[llvm-dev] when would I use addrspacecast?

Hayden Livingston via llvm-dev llvm-dev at lists.llvm.org
Tue Oct 6 09:12:22 PDT 2015

Thanks. Seems like a case where a hardware provider makes such things
available. My development is Windows and Linux on x86 and ARM, don't
think I'll be seeing this.

On Tue, Oct 6, 2015 at 2:26 AM, mats petersson <mats at planetcatfish.com> wrote:
> Some languages, such as OpenCL, has address spaces that are not part of
> standard C. This may mean "add some offset to the pointer [if it's not
> NULL]" (the offset may be in a hardware register and depend on the current
> thread or some such too).
> I expect one could use this in C to support Thread Local Storage, for
> example. I don't know if Clang actually does that, or has some separate
> mechanism for solving this. In x86, the TLS is supported by using the
> segment register to hold the base-address into the TLS memory for a given
> thread, so a addrspacecast to "global" address space would then be a LEA
> RDX, FS:[RAX] to convert from offset RAX in TLS into a global pointer in RDX
> [it's a few years since I worked on x86-64 assembler, so syntax may be off].
> --
> Mats
> On 6 October 2015 at 09:31, David Chisnall via llvm-dev
> <llvm-dev at lists.llvm.org> wrote:
>> On 6 Oct 2015, at 06:39, Hayden Livingston via llvm-dev
>> <llvm-dev at lists.llvm.org> wrote:
>> >
>> > I was reading the LangRef for semantics of an instruction and came
>> > across addrspacecast.
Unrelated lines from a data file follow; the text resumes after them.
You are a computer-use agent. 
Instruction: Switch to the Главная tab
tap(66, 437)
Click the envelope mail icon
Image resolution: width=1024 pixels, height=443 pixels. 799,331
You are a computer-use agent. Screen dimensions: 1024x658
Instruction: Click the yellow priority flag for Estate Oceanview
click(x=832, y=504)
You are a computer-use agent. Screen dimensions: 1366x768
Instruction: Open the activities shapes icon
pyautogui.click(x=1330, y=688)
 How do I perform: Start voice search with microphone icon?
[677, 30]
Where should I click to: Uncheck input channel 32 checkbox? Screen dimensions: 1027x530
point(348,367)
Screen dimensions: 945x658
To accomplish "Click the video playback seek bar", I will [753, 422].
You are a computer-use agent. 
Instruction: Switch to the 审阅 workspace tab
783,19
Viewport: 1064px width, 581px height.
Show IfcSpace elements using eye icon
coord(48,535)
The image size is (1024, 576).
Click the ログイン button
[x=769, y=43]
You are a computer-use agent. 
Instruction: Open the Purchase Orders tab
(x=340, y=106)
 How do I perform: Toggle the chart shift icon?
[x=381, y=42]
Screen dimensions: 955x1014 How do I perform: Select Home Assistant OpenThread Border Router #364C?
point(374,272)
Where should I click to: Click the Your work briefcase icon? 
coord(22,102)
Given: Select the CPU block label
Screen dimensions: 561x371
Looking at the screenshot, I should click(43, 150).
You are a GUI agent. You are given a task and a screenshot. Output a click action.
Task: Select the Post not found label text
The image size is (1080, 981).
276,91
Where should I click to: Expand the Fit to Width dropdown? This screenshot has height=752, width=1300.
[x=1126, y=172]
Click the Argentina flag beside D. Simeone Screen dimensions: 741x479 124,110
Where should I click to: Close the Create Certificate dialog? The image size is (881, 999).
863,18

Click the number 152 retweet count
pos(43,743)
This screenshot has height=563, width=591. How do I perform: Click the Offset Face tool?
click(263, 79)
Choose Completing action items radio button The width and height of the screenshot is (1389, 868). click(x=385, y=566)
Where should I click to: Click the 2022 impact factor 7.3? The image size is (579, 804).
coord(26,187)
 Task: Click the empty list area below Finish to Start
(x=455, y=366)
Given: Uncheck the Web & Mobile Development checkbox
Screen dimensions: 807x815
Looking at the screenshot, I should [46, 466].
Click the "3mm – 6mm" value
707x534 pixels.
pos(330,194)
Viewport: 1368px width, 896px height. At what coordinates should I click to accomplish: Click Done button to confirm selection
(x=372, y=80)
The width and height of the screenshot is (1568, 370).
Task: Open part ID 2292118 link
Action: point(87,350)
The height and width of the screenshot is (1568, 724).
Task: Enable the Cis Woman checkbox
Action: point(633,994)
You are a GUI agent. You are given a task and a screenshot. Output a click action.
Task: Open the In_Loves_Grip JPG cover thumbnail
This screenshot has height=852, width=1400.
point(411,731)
I've never needed it, so I suppose I don't care
>> > about it.
>> You use it when you have a pointer in one address space and you wish to
>> have a pointer in another address space.
>> > But, why does it exist? What problem is it trying to solve?
>> Casts between address spaces may not be simple bitcasts.  For example, you
>> may have one address space that uses 32-bit integers to cover all of
>> physical memory and 16-bit pointers in some fast scratchpad memory.  It may
>> or may not be defined to cast a 16-bit pointer to a 32-bit one (it
>> definitely won’t be a simple sign / zero extension, but it may be a masking
>> operation if the fast memory is mapped into the larger address space).